Muy contrario a lo que se pueda pensar, los líderes no son Superman, no poseen su agudeza sobrehumana, ni su invulnerabilidad y mucho menos su infinita fuerza y capacidad de multitasking. Son personas de carne y hueso con grandes fortalezas, pero también debilidades y una de ellas es que en muchas ocasiones desean tener el control de absolutamente todo.
Esto significa que quieren ser los que planifican, ejecutan y resuelven todas las iniciativas que lleva a cabo la compañía, y se niegan a delegar responsabilidades en su equipo.
Y esto es un grave error en cuanto a ser un buen líder, pues esa necesidad de acaparar todo lo que evidencia es falta de confianza en los demás miembros de la empresa e inseguridad en la labor realizada por los empleados.
Como líder, delegar es importante porque no puede (ni debe) hacerlo todo él o ella misma. Delegar empodera a su equipo, genera confianza, contribuye al desarrollo profesional y a la retención de talento. Y, en el caso de los líderes, les ayuda a aprender a identificar quién es el más adecuado para abordar tareas o proyectos.
Por ello, para poder ser un líder motivador y referente entre los trabajadores debe delegar, lo cual es una función básica para maximizar la obtención de los objetivos empresariales, así como a cuidar el bienestar -menos estrés, más tiempo y salud física y mental- tanto del equipo de trabajo, como de su propia persona.
Todos esos aspectos son clave en la gestión de talento, ya que redundan en el beneficio de la compañía en materia de eficacia, productividad, entre tantos otros.

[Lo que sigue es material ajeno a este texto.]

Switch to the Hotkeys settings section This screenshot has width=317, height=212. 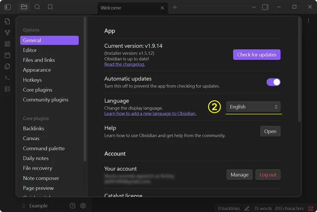[x=32, y=80]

Así que el líder no es un Superman: no puede abarcar ni conocer todo. Es muy difícil, sino inexistente, que las personas sepan todo o tengan la totalidad de las habilidades, aptitudes y capacidades para sacar adelante, por ejemplo, un proyecto.

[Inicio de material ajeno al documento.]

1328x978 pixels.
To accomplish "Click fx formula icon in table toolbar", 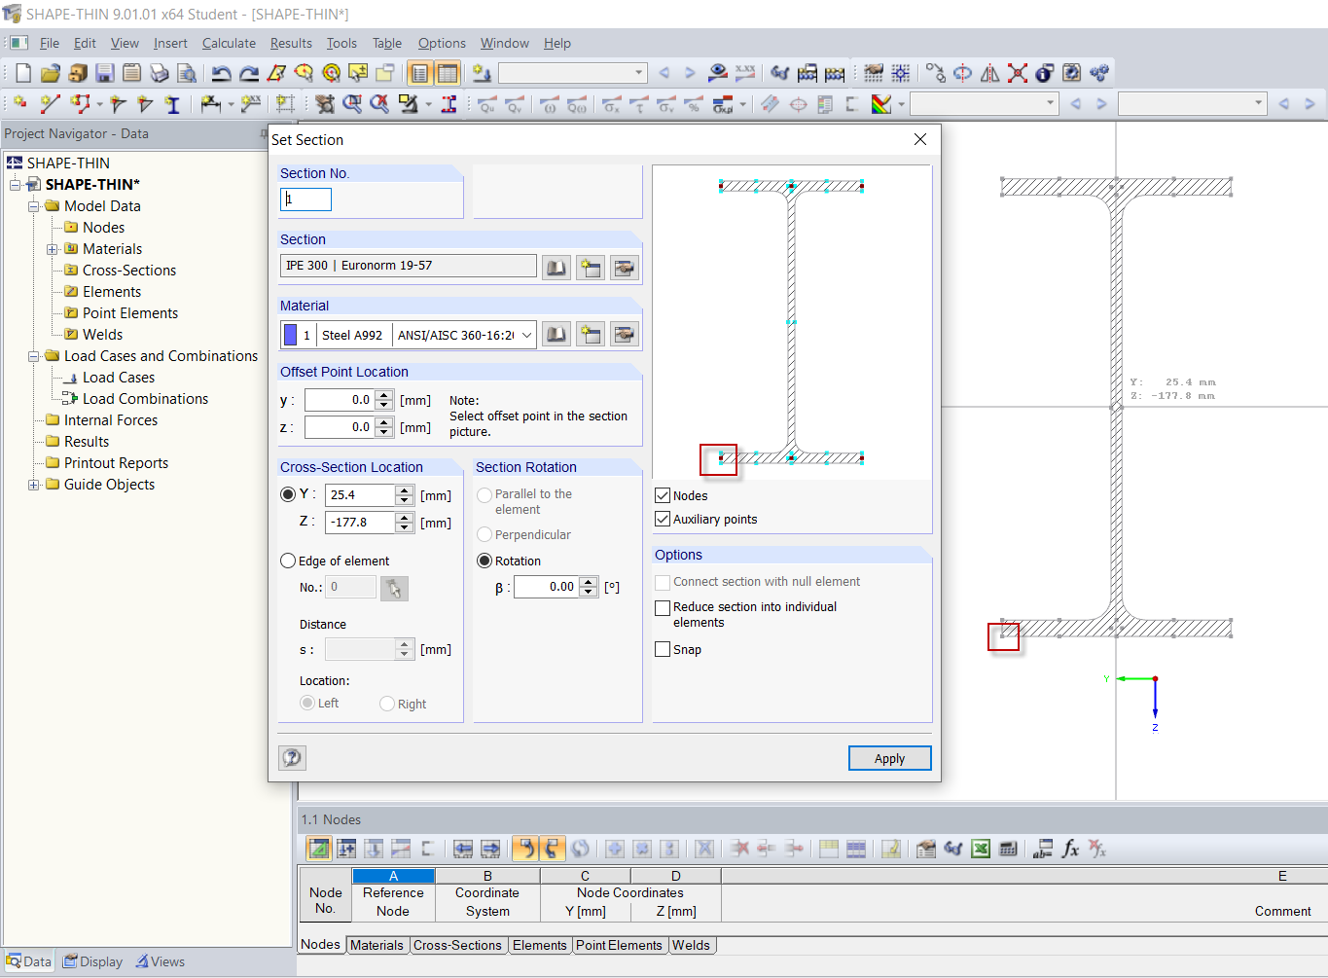I will [x=1070, y=849].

La buena práctica es el trabajo en equipo, en el que se distribuyen las tareas de manera equitativa y de acuerdo con el conocimiento y habilidad particular de cada uno de los integrantes.
De manera que es importante que el líder tenga un criterio asertivo de confiar en los empleados e identificar sus habilidades, conocimiento y experiencia en las tareas que se les vayan a asignar.
Al final del día, las acciones de delegar se traducirán también en una mejora de la productividad, aumento de la motivación, paz en el ambiente laboral y multiplicación del compromiso, lo que resulta fundamental para que el trabajo fluya en beneficio de construir y hacer crecer a las empresas.